A/N QnA bacalah demi kemaslahatan umat manusia.
Q1: kenapa sih, dibikin Aksel kayak gini? Ini kan cuma fiksi. Masa nyatuin Virgaksel doang bikin kamu merasa ngehina teman-temanmu yang orangtuanya selingkuh? Nggak usah dibawa serius kali. Udah satuin aja Virga sama Akseeeel. Kasihan tahu si Aksel kayak gitu huhuhu.
Kamu lucu banget :)))) kamu kasihan sama Aksel, tapi nggak kasihan sama Virga. Padahal kalau Virga nikah sama Aksel juga udah pasti Aksel bakal selingkuh :))))
Q2: Loh, kok bisa gitu? Aksel kan cinta banget sama Virga!
Me: (insert roll eyes gif)
Itulah dari awal kusudah bilang, love is not and shoudn't be enough to make people wanna marry someone. Tapi ya, emang media massa itu efeknya bisa sebegitu berengsek sih. Bikin orang kebanyakan ngayal. Dan inilah kenapa gue menganggap fiksi bukan hanya sekadar fiksi (jawaban buat Q1). Fiksi adalah bagian dari media massa dan bisa membentuk pemikiran manusia. Dan seperti yang udah gue ulang-ulang, media massa itu efeknya kuat. Makanya gue nggak bisa, "Cuma fiksi ini, satuin aja kali biar Aksel dan fansnya bahagia."

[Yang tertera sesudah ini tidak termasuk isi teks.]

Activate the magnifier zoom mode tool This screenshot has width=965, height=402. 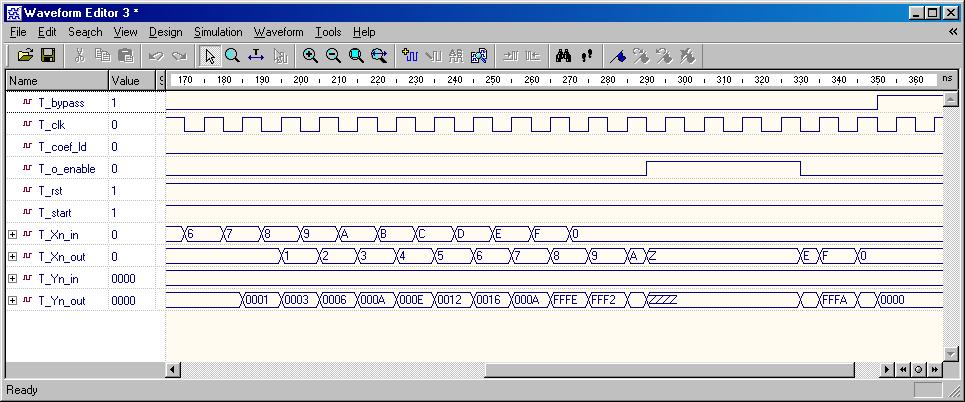click(x=232, y=56)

Kalau lo cari penulis kek gitu dalam diri gue ya lo baca cerita dari penulis yang salah.
Dan karena udah kebanyakan fiksi romantis setipe cerita Virgaksel yang endingnya playboy tobat setelah menemukan perempuan yang tepat (which is a major bullshit), gue merasa gue nggak perlu nambah-nambahin lagi dan bikin kalian makin ngayal ketinggian. Again, gue nggak mau kalian berakhir kayak Nadia atau Erika.
Terus masalah Aksel bakal selingkuh, well, kalian pernah kepikiran nggak, di saat Aksel dengan manisnya manggil Virga dengan "Pacil" atau "Love" sebagai panggilan kesayangan dia, Aksel juga punya panggilan kesayangan buat ratusan perempuan lain yang membuat perempuan itu merasa spesial. In one case, Aksel punya panggilan "Princess Elsa" ke salah satu pacarnya karena dia ingat si pacar suka Elsa Frozen dan Aksel kadang suka godain "Hei, Princess Elsa. Jakarta panas banget nih hari ini. Kamu bisa nyihir kota ini biar sedingin istanamu buat beberapa jam aja, nggak?"
Dan dia melakukan itu ke ratusan perempuan. Always. Selalu dua-tiga perempuan atau bahkan lebih dari satu hari. It's a natural thing for him. Makanya jangan heran kalau Aksel (atau playboy lain di dunia nyata) bakal tetap flirting atau bahkan selingkuh setelah punya istri. Yah, memang ada kemungkinan mereka tobat, tapi yang jelas TOBATNYA BUKAN SETELAH KETEMU PEREMPUAN YANG TEPAT. Plis. Catet. Itu.
Maaf marah-marah (padahal gak juga). Gue cuma muak sama pengkhayal babu. Thanks.